§ **Activity**
Each line in the records below that has the word "project" should be copied.

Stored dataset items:
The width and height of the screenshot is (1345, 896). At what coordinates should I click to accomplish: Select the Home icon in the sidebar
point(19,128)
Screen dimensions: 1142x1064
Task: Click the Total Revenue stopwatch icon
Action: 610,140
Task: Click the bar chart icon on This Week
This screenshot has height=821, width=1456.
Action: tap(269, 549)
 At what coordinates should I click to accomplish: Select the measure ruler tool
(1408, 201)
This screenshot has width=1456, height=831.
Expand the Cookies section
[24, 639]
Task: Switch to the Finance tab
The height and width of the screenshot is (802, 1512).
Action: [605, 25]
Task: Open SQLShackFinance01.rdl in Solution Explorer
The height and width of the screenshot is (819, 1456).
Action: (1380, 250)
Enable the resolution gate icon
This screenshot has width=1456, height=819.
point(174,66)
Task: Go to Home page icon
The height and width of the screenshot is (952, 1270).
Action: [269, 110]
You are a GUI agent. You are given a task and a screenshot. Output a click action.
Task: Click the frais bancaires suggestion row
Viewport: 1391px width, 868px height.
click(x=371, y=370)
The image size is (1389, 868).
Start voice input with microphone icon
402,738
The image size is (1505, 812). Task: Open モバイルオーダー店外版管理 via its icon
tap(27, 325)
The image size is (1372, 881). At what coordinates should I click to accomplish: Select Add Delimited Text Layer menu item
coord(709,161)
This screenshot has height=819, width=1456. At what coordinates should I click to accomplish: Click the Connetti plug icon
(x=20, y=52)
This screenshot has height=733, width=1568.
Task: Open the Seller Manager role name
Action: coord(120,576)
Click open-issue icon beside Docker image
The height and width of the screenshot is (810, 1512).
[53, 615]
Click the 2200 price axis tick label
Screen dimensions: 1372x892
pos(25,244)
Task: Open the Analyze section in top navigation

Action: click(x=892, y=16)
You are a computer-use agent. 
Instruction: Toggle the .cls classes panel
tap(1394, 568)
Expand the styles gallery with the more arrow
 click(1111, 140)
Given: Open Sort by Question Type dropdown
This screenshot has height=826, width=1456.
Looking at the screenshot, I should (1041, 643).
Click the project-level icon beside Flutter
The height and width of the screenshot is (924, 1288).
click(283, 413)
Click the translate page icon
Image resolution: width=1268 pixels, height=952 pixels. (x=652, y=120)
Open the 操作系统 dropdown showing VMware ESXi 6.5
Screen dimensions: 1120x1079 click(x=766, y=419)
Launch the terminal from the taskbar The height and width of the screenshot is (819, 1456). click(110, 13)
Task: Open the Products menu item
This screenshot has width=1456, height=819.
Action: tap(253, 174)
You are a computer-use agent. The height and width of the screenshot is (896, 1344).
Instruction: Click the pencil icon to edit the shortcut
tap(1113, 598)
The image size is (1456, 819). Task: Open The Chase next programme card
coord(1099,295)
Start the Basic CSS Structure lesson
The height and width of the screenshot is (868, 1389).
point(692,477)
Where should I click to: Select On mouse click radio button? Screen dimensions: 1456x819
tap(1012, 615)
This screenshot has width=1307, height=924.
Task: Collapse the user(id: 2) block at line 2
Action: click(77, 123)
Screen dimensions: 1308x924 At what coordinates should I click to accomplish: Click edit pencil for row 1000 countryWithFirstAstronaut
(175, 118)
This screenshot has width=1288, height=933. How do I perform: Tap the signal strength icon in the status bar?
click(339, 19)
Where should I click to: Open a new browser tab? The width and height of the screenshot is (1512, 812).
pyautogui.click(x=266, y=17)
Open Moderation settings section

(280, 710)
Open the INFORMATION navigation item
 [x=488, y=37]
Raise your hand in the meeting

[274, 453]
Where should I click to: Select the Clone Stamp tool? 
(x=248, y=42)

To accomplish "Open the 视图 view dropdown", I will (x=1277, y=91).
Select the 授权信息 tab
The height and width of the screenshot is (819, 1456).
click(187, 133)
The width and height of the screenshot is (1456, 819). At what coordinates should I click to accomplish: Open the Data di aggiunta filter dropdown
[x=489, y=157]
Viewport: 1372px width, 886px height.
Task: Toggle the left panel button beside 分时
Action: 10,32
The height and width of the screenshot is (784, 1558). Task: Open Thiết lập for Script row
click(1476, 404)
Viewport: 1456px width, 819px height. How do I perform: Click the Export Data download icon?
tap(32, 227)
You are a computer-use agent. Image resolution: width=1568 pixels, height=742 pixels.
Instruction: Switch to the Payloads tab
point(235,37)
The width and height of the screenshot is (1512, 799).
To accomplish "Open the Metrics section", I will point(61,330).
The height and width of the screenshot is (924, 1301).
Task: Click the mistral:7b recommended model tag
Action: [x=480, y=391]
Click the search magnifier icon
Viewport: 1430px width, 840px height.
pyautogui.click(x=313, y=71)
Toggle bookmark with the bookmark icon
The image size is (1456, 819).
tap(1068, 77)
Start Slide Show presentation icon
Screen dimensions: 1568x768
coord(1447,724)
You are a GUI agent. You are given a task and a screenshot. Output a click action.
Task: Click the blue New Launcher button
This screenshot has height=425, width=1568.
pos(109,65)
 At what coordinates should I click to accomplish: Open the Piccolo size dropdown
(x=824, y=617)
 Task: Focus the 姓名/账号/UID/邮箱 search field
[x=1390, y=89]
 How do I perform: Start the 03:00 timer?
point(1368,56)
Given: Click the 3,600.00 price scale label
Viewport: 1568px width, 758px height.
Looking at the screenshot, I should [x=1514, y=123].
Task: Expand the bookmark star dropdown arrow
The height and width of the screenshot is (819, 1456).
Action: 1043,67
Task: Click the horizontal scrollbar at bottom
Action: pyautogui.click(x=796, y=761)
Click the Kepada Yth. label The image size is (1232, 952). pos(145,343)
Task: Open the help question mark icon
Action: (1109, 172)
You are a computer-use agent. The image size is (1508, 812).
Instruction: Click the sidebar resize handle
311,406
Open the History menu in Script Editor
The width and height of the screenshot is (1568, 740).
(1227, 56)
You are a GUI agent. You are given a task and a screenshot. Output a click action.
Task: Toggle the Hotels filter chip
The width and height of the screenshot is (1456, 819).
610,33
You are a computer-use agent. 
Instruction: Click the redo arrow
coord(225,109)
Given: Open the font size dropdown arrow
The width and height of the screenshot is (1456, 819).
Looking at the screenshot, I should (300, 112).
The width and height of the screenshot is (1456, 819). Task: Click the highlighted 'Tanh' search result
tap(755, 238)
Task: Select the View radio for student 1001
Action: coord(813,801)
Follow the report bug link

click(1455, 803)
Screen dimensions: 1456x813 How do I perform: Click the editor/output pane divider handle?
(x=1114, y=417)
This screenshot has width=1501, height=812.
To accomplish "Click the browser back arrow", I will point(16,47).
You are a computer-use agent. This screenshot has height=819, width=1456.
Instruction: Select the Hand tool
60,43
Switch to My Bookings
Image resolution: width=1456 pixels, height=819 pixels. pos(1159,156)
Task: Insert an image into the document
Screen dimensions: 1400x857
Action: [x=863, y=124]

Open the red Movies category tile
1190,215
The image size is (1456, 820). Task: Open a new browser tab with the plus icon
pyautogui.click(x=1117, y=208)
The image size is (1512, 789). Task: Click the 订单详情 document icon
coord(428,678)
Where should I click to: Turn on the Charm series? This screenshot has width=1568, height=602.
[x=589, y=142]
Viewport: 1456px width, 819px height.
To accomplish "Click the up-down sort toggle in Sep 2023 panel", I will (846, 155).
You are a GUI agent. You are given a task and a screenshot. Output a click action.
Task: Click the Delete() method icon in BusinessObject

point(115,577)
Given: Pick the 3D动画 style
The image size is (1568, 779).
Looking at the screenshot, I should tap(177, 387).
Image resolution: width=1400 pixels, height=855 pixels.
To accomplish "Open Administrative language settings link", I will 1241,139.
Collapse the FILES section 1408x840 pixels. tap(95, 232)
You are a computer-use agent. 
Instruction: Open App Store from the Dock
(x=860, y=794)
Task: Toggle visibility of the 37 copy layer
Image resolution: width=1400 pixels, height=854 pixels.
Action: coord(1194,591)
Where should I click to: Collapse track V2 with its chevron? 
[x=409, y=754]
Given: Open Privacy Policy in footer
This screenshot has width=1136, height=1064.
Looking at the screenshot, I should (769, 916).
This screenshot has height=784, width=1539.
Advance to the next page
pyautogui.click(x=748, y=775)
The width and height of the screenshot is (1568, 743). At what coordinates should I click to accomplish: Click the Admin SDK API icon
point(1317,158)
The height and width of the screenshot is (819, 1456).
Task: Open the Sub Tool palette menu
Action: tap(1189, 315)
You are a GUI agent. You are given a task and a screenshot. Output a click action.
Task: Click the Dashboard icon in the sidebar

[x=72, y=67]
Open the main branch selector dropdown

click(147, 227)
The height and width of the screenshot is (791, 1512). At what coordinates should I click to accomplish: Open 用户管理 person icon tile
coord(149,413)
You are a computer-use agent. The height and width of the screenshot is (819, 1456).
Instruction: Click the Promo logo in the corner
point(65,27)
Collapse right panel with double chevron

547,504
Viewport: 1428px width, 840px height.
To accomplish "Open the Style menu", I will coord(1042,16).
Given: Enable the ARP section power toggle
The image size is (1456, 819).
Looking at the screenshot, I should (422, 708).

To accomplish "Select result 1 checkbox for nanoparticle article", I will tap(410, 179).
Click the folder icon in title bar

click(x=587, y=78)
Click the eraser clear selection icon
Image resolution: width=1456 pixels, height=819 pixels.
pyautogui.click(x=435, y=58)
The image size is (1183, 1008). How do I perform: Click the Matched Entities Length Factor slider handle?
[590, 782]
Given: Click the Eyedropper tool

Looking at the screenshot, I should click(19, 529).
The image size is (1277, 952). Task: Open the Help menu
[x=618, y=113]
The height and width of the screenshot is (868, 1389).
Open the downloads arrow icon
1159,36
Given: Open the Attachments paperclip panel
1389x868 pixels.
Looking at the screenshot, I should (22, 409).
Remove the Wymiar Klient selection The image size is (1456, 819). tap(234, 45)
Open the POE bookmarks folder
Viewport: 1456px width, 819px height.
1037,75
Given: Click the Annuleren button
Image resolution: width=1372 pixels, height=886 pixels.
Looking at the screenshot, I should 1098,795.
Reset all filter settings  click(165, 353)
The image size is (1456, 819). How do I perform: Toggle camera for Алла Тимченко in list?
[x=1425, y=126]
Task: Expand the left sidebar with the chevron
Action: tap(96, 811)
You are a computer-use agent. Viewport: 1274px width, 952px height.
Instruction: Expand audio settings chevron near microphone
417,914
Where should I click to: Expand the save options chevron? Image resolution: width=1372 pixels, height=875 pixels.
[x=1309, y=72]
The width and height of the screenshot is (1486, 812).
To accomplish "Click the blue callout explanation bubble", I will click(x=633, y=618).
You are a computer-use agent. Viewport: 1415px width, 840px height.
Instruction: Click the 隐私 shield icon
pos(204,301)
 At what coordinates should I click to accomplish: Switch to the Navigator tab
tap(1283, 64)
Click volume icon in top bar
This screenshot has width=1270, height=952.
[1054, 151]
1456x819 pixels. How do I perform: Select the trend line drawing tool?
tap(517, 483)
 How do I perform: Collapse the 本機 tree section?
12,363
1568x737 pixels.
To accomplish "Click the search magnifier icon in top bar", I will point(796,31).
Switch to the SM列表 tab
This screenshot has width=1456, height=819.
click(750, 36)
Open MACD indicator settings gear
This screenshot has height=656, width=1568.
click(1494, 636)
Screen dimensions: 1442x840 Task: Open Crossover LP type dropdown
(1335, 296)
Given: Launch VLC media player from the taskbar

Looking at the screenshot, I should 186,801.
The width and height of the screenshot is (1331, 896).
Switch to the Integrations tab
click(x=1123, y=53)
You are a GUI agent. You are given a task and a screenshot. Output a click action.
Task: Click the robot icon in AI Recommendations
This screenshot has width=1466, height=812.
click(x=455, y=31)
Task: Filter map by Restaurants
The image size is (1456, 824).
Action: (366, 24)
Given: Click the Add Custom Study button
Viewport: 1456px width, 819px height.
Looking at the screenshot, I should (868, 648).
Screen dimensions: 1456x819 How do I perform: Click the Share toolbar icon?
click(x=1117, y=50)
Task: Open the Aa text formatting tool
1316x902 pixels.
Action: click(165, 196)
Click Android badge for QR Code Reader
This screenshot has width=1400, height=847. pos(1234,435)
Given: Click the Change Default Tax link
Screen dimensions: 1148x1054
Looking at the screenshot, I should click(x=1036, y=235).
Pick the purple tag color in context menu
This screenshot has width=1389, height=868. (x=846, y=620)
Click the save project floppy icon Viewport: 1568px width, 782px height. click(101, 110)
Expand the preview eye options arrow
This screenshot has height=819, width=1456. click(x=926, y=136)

§ **Answer section**
Click the project-level icon beside Flutter
Click the save project floppy icon Viewport: 1568px width, 782px height. click(101, 110)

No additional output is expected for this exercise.